• _Requirement_
The lines of the records that include "chart" should all be copied.

━━━ Listed records ━━━

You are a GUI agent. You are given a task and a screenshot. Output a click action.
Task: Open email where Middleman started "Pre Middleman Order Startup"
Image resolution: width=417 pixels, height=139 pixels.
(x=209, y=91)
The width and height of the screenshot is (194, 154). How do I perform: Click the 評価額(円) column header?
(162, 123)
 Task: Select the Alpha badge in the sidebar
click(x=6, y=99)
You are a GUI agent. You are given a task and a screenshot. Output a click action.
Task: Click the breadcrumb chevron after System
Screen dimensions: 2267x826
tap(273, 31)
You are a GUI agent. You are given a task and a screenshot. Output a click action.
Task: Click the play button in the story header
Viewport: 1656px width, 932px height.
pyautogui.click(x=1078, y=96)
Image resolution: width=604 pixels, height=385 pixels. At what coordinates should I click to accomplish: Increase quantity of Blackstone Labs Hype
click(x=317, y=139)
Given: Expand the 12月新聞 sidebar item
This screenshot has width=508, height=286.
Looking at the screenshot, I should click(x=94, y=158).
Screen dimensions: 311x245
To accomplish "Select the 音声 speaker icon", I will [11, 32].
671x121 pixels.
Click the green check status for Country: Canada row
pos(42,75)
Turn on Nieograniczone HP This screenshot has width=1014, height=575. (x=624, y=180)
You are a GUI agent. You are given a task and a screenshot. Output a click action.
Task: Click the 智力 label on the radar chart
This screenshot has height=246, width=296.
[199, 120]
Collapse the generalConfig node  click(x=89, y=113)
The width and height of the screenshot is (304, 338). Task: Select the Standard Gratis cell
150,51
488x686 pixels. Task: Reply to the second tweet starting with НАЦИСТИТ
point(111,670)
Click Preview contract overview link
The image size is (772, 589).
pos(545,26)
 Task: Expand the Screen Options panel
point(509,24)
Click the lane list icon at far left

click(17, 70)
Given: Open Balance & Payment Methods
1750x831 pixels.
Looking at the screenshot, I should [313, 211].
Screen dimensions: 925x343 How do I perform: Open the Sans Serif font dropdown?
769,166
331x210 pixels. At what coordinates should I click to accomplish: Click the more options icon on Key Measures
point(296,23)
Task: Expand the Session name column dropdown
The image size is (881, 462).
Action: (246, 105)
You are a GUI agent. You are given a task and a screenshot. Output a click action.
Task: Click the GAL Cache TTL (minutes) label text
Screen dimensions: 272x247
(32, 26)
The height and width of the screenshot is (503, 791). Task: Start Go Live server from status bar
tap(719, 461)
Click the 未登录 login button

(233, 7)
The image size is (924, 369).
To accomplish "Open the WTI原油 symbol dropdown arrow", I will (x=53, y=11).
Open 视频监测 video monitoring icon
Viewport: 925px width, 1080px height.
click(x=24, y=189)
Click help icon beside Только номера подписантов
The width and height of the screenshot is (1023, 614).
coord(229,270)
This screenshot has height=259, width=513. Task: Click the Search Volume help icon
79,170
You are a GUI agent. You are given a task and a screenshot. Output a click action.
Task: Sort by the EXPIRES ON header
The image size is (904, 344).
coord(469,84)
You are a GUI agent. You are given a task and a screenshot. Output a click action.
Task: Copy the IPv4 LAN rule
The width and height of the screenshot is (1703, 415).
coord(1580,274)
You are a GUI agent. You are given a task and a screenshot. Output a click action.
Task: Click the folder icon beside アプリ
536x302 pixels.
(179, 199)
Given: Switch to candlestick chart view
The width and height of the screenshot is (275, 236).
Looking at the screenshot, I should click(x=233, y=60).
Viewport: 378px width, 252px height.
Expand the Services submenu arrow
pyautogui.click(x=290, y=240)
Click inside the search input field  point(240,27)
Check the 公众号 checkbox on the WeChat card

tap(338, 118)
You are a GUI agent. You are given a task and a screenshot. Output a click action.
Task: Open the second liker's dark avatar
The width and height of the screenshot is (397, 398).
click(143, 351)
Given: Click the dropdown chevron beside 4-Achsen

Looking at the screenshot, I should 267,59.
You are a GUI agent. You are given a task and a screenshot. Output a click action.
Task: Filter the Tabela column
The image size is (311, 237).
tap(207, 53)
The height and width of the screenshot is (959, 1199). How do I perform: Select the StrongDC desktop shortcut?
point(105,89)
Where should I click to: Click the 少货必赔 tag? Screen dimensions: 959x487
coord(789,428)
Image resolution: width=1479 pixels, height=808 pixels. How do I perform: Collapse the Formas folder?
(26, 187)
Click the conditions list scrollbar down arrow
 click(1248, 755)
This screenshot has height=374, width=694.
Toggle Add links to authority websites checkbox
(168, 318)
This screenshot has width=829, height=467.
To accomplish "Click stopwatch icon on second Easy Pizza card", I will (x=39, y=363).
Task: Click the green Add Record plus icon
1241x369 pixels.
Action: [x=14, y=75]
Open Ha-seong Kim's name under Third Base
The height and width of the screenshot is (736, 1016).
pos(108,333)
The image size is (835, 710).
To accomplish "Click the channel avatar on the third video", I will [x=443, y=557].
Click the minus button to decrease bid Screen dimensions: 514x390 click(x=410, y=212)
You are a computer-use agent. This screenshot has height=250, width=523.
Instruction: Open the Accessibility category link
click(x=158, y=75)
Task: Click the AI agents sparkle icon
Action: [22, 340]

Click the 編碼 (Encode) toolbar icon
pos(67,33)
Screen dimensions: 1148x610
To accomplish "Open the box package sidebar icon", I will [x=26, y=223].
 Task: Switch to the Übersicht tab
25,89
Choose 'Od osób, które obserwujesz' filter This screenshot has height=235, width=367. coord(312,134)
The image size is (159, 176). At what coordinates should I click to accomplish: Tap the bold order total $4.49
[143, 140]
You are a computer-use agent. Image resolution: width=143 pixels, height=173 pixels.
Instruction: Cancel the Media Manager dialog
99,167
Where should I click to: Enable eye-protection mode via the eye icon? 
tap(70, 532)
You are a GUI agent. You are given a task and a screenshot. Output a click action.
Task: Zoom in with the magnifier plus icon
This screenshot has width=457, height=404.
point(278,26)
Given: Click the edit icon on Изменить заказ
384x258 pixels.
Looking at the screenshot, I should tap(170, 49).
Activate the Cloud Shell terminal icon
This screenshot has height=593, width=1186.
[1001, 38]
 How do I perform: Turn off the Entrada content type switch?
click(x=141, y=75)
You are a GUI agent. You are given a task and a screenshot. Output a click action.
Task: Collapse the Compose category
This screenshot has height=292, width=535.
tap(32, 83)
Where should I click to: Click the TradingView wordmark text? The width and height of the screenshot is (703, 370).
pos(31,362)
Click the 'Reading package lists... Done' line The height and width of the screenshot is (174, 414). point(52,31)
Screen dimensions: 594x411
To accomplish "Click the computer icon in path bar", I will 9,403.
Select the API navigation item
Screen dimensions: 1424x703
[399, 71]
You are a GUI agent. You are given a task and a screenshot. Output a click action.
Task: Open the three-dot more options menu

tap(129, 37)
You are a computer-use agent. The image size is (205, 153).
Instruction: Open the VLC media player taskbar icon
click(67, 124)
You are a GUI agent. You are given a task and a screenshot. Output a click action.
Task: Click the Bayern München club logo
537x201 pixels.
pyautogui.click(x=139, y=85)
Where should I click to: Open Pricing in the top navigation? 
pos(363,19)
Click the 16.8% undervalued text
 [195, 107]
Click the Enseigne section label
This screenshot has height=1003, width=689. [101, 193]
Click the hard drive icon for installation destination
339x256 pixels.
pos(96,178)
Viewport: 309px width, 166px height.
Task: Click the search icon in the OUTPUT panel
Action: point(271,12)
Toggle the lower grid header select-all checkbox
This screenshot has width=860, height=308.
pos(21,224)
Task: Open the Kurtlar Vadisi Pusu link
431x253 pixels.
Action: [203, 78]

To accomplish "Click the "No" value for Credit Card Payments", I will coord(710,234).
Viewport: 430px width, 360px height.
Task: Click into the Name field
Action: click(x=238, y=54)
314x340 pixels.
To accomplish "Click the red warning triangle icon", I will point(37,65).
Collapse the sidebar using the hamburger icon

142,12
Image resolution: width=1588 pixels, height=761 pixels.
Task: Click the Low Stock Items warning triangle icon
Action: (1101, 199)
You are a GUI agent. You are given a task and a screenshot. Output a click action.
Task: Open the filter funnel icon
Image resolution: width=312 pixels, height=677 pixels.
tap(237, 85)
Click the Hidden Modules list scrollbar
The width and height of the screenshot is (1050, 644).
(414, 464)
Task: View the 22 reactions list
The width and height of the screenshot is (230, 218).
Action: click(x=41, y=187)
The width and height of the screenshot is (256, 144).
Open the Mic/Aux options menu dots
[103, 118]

━━━

• _Worked solution_
Task: Click the 智力 label on the radar chart
Given: Switch to candlestick chart view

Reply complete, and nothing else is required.